Wie nimmt KI die Umwelt wahr? Um diese Frage ging es in der dritten Session. Die Live-Umfrage zeigte hier ein Umdenken: Waren vor der Session noch 33 Prozent der Ansicht, dass die Fähigkeiten der KI unter dem menschlichen Durchschnitt liegen, waren es nach der Session nur noch 26 Prozent und der Anteil derjenigen, die meinten, die KI-Fähigkeiten lägen über dem menschlichen Durchschnitt, stieg von 22 auf 30 Prozent.
Wie diese Session zeigte, ist die sensorische Wahrnehmung extrem wichtig für künstliche Systeme, damit sie ihre Operationen sicher ausführen können. Maschinen können mithilfe von Messgeräten und Sensoren äußerst präzise Ergebnisse liefern. Allerdings sind Menschen besser darin, einen Sinn aus diesen Ergebnissen herauszulesen. Die besten Ergebnisse lassen sich mitunter erzielen, wenn die unterschiedlichen Sinneswahrnehmungen kombiniert werden.

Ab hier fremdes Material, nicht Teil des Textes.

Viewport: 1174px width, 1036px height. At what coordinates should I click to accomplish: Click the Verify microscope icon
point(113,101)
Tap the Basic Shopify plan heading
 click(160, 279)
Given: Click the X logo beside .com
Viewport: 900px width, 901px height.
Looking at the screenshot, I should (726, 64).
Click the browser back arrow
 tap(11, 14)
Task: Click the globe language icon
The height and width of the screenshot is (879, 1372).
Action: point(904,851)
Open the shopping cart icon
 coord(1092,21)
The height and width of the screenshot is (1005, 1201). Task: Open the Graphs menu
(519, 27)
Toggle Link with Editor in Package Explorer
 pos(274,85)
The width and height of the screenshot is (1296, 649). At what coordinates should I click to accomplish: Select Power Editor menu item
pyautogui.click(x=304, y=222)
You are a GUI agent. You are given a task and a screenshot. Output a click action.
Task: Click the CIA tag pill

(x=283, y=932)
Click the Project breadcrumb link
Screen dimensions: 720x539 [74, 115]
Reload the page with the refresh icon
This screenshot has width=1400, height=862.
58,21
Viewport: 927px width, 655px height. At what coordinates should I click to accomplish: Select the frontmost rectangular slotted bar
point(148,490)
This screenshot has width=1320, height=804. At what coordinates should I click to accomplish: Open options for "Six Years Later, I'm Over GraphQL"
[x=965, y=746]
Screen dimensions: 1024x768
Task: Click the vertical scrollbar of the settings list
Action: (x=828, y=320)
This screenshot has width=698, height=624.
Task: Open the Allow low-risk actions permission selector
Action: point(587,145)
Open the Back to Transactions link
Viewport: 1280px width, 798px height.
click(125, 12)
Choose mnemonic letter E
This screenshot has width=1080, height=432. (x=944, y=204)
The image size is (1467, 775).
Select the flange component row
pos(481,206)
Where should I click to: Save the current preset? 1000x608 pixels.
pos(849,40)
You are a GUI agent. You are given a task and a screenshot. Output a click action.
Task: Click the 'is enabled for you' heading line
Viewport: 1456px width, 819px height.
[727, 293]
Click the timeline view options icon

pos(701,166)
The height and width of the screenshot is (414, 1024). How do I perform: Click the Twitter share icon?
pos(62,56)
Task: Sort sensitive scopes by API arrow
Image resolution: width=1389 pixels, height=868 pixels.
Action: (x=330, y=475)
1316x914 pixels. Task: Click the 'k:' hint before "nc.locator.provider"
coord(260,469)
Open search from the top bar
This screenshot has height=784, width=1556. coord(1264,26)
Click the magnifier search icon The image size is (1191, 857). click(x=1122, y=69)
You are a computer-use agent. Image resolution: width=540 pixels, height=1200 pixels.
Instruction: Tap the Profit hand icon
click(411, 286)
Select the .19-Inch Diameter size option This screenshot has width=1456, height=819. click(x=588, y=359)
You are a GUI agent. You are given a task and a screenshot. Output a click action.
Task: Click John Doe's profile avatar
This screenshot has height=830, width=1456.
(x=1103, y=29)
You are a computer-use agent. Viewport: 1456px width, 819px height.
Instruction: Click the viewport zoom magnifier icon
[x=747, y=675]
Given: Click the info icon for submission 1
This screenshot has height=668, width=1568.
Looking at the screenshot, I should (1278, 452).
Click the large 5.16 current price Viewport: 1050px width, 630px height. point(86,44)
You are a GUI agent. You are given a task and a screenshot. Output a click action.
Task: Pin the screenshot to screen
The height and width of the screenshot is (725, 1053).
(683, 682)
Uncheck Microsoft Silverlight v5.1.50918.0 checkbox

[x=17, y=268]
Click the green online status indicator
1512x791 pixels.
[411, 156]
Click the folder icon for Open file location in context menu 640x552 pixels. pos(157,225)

»Um wahrzunehmen müssen wir den Kontext erfassen«, sagte Jana Eggers, Geschäftsführerin des US-amerikanischen KI-Unternehmens Nara Logics. Eggers führte zahlreiche Beispiele auf, die zeigen, wie die KI genau das versäumt und den Kontext falsch interpretiert, so beispielsweise, wenn automatisch generierte Produktempfehlungen Artikel wie Toilettendeckel oder Bestattungsurnen immer wieder anpreisen. »Deep-Learning-Systeme stützen sich für ihre Analysen meistens auf bisheriges Verhalten. Unsere Aufgabe ist es, hier einen Korrekturmechanismus einzubauen und den Maschinen beizubringen, wie sie diese Informationen richtig zu verstehen haben«, forderte Eggers.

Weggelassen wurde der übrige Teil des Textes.